Scaling Databases in the Chiplet Era: Lessons from MariaDB Performance Engineering

I’ll be presenting at MariaDB Day 2026 in Brussels on HammerDB performance tuning and benchmarking methodology that delivers real-world architectural impact, How MariaDB Achieved 2.5× OLTP Throughput in Enterprise Server 11.8. This blog post provides some of the insights and background that went into this work.

In 2025 HammerDB began working with MariaDB engineering to analyse OLTP scalability on modern hardware platforms and to identify architectural bottlenecks that limit throughput at scale. The goal was not to tune a benchmark, but to use accurate, comparable and repeatable workloads to identify fundamental serialization points in the database engine. You can read the blog post here on the results of that work: Performance Engineered: MariaDB Enterprise Server 11.8 Accelerates OLTP Workloads by 2.5x

To deliver improvements as quickly as possible, these changes were introduced in MariaDB Enterprise Server 11.8.3-1, with updates further progressing into the community version from MariaDB 12.2.X onwards.

Note: It has been highlighted that some recent public benchmarks of MariaDB evaluated earlier MariaDB 11.8 Community builds that did not yet include these scalability improvements. To observe the latest performance engineering benefits you should use the latest version of MariaDB Enterprise Server 11.8.3-1 or above or MariaDB Community Server 12.2.1 (latest version at the time of publishing of this blog).”

1. Why Modern Hardware Changes Database Scaling

You may notice that the subtitle explicitly says MariaDB 11.8 delivers up to 2.5x higher OLTP throughput on Dell PowerEdge R7715 servers powered by AMD EPYC™ processors. Database performance can never be viewed in isolation from the hardware. If you have a familiarity with Moore’s Law you will know that CPU transistor density historically doubled approximately every two years, leading to faster, cheaper, and more efficient computing power. However, in the chiplet era, performance scaling is no longer driven purely by transistor density—system architecture, topology, and interconnect design now dominate real-world database scalability.

Amdahl’s Law, USL, and CPU Topology

The classic underlying scaling model applied by performance engineering is Amdahl’s Law, which states that overall speedup is limited by the serial fraction of a workload. Even small serial sections cap scalability as core counts rise. The Universal Scalability Law extends this by modelling contention and coherency overheads, explaining why performance can plateau or even regress at high concurrency.
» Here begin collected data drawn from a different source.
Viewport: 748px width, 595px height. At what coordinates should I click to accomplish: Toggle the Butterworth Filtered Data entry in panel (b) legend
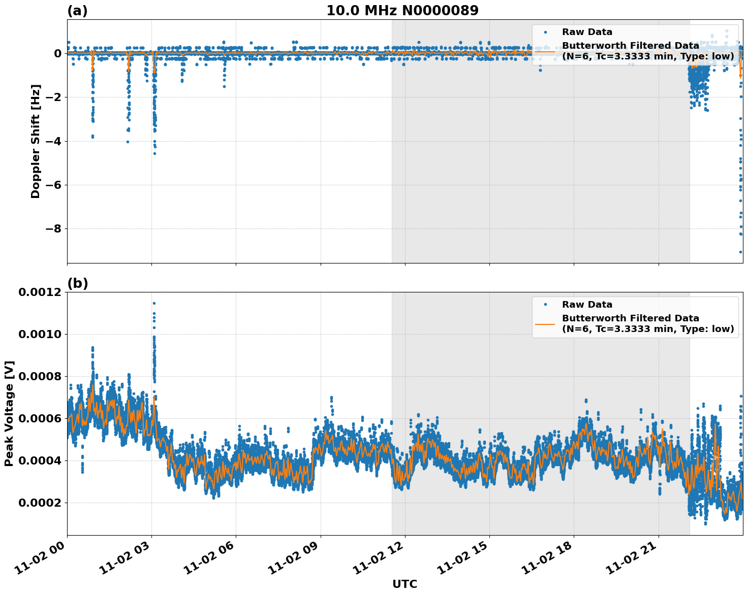(x=630, y=318)
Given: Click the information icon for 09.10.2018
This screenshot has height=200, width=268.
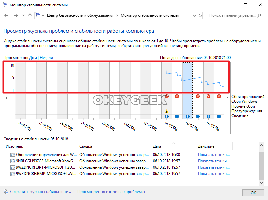Looking at the screenshot, I should point(219,116).
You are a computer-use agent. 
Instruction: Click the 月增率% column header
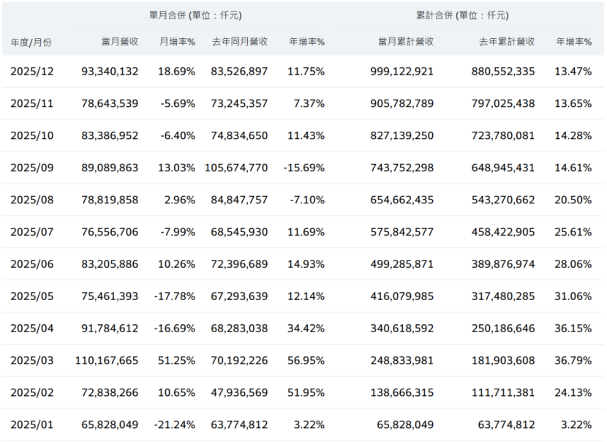pyautogui.click(x=177, y=42)
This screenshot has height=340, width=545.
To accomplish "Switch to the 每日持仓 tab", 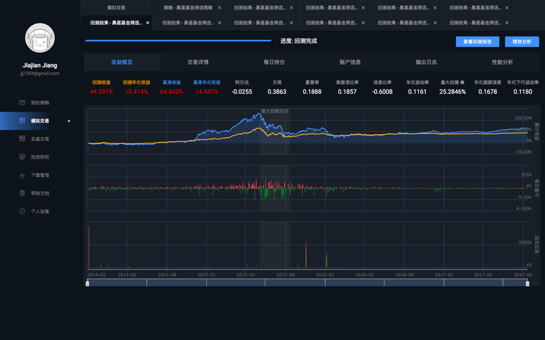I will [x=274, y=62].
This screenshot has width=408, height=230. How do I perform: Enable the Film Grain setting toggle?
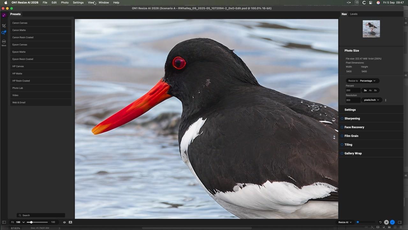(x=342, y=136)
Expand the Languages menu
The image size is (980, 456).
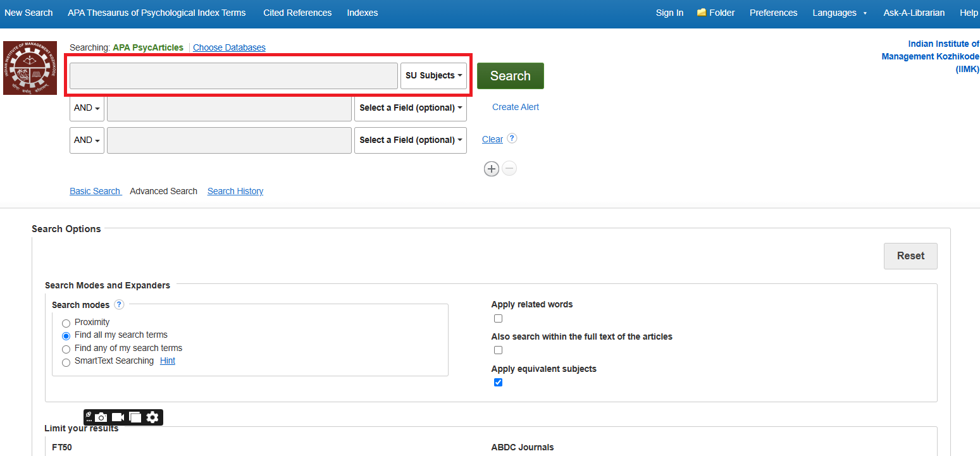click(839, 13)
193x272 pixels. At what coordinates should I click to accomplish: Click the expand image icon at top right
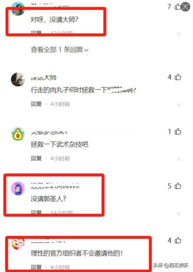point(185,7)
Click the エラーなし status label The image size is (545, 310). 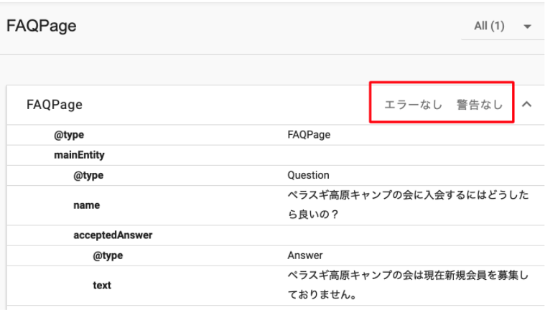(x=414, y=105)
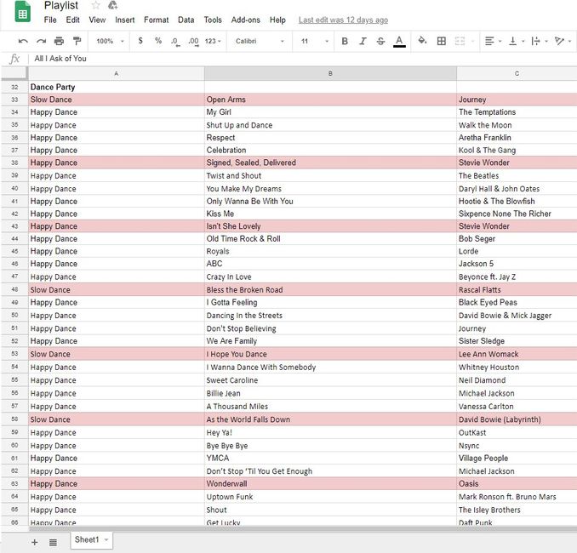Toggle strikethrough formatting

click(x=380, y=41)
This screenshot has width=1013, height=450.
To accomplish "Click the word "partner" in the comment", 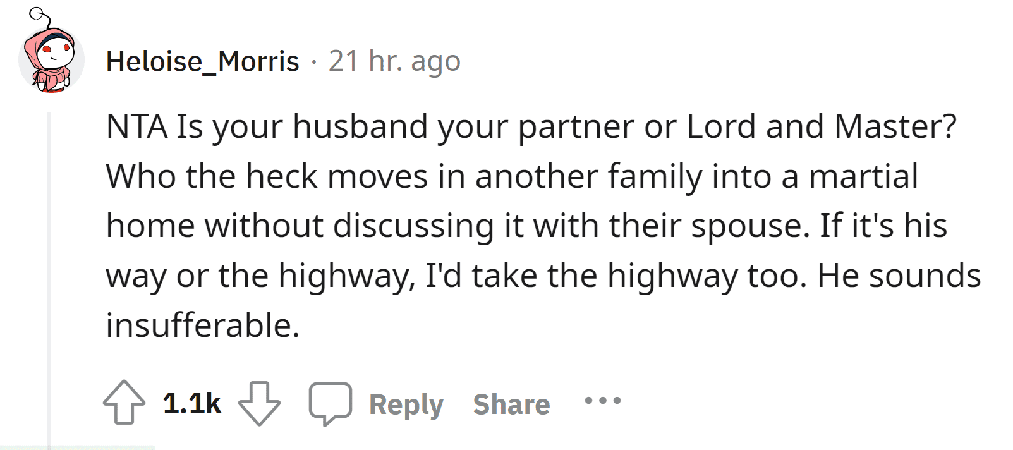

In the chiplet era, CPU topology adds another dimension: NUMA boundaries and interconnect latency now create intra-CPU scaling knees that classical models did not explicitly predict. Modern database performance engineering therefore requires topology-aware analysis, not just thread-level scaling curves. For this reason we partnered with StorageReview to access the very latest Dell system to evaluate MariaDB performance.

The server platform used was a Dell R7715 equipped with:

- - AMD EPYC 9655P 1 x 96 cores / 192 threads
  - 768 GB RAM (12 x 64GB)
  - Dual PERC13 (Broadcom NVMe RAID)
  - Ubuntu 24.04

Given the topology focus it is vital to cross-reference performance research on multiple systems. The results were also verified and additional testing conducted on systems based on the following CPUs:

- - Intel Xeon Gold 5412U / 128GB RAM
  - AMD EPYC 9454P 1 x 48 cores / 96 threads 256 GB RAM

2. The HammerDB TPROC-C Workload

HammerDB and TPC

HammerDB implements the TPC-C workload model as an open-source, fair-use derivative called TPROC-C. It is designed from the ground up for parallel throughput and modern hardware scaling. In 2018 HammerDB was adopted by the TPC and is hosted by the TPC-Council with oversight via the TPC-OSS working group to ensure independence and fairness. HammerDB supports not only MariaDB, but Oracle, Microsoft SQL Server, IBM Db2, PostgreSQL and MySQL running natively on both Linux and Windows, enabling a wide range of workloads and insights. Anyone can contribute to HammerDB.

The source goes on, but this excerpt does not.